# What is saddle seat?



## auTBrider (Feb 6, 2011)

What is saddle seat? I know this may be a silly question, but i have heard this term used alot (in posts and videos from overseas) I'm from Australia and i dont hear about it very often. i may just be sitting under a rock  but im curious to know what this means.

THANKS!!


----------



## equiniphile (Aug 16, 2009)

A type of riding, like English or Western.

What is Saddle Seat Riding?


----------



## auTBrider (Feb 6, 2011)

equiniphile said:


> A type of riding, like English or Western.
> 
> What is Saddle Seat Riding?


 
Again thats very helpful


----------



## churumbeque (Dec 20, 2009)

It is also refered to as flat seat. I am attaching a picture of a saddle


----------



## GeminiJumper (Jun 12, 2008)

Saddleseat is basically a type of saddle used for horses with very high withers. It is very cut back in the gullet. Wide saddle flaps for a farther back leg position.

The thing about Saddleseat riding is that it is used on multiple breeds that do their own thing. This type of saddle can be used to show Morgans who show at the normal paces or for Saddlbreds and TWH while they gait.


----------



## churumbeque (Dec 20, 2009)

GeminiJumper said:


> Saddleseat is basically a type of saddle used for horses with very high withers. It is very cut back in the gullet. Wide saddle flaps for a farther back leg position.

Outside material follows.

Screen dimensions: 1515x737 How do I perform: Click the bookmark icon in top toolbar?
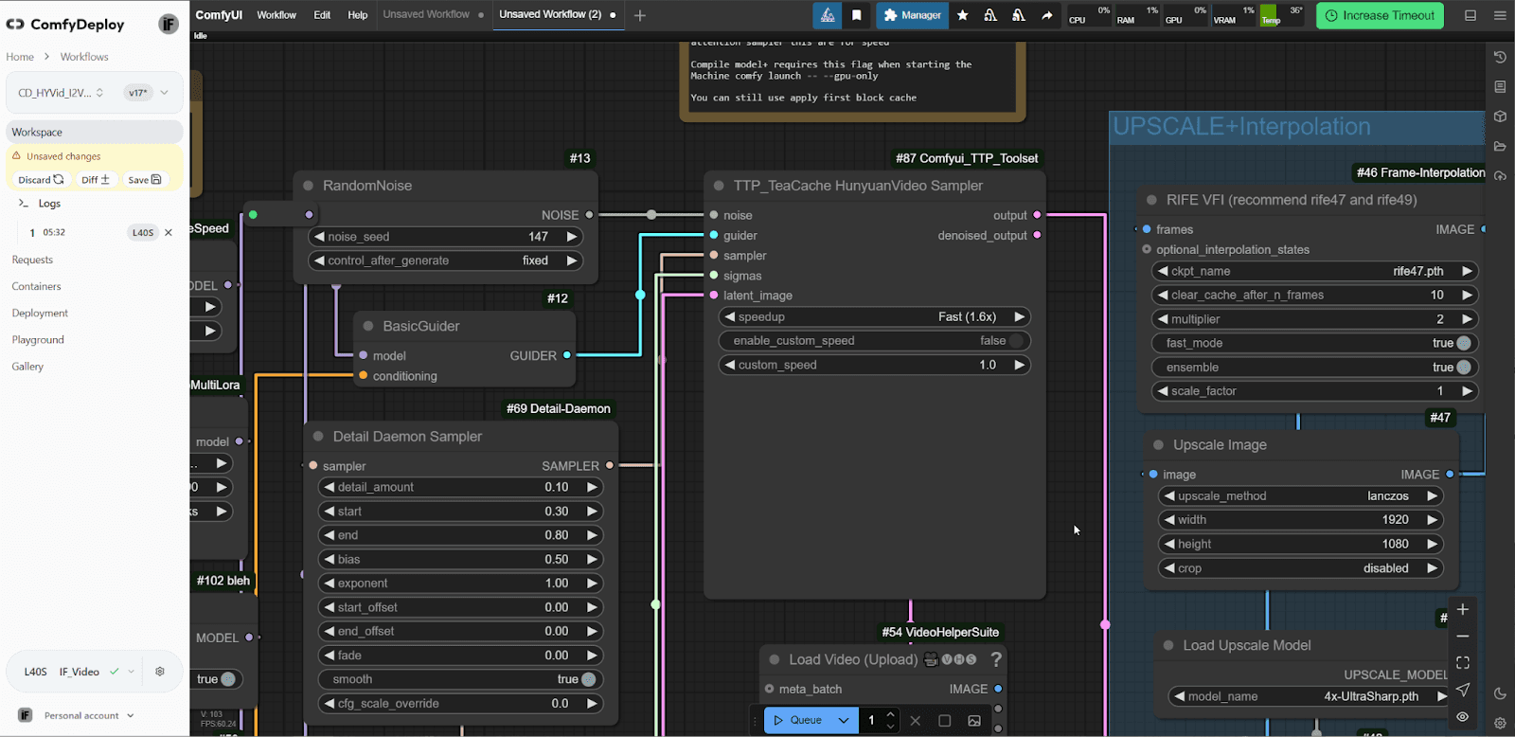[856, 15]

It has nothing to do with the horses withers. It is simply a style of riding.


----------



## HorseFahj (Jul 19, 2011)

Saddleseat in a nutshell is where the judge judges the horse's gaits. There are Equitation classes too though. The rider sits in a much deeper seat and high head carriage is encouraged. Typically gaited horses such as Saddlebreds and Morgans are used.


----------



## Fudgelove (Jul 10, 2011)

My best friend rides saddleseat and is very good! Her user name is "redd46" if you would like to ask her for a in-depth response. The horses who are ridden in that disipline pick up their feet very high (action) and are usually Saddlebreds, Standerdbreds, Morgans and gaited horses. At shows horses show off their beautiful long tails that are wrapped in vet wrap below the tailbone for saftey and flowy manes. For this type of riding a very flat saddle called a saddle seat saddle is used along with a double bridle. At these kind of shows an oregon is traditionally played in the classes which are similar to any EQ or pleasure class. There are two types of regualr saddle seat riding (non-gaited horses) classic and park. Park horses are very fun to watch because they have a ton of action! 







Park Horse


----------



## GeminiJumper (Jun 12, 2008)

I don't believe Standardbreds are used in saddleseat riding.

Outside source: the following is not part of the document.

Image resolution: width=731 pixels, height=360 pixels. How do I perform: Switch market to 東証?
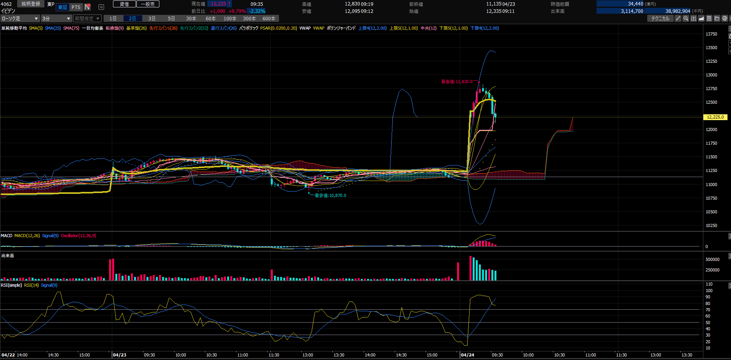coord(62,7)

They have their own racing.


----------



## SaddleDragon (Sep 20, 2010)

GeminiJumper said:


> I don't believe Standardbreds are used in saddleseat riding.
> 
> They have their own racing.


Thats like saying tbs cant be hunters....they have racing. Many breeds do saddleseat. I prefer a saddlebreds, but morgans, arabs, TWH, etc all excell at it. Even the friesians and drafts do saddleseat.


----------



## SEAmom (Jan 8, 2011)

Arabs also do ss. 

The saddle is called a cutback saddle because the front is cutback to accommodate the typically high-withered horses that use the saddle. It's also measured much larger because the rider sits farther back on the saddle. 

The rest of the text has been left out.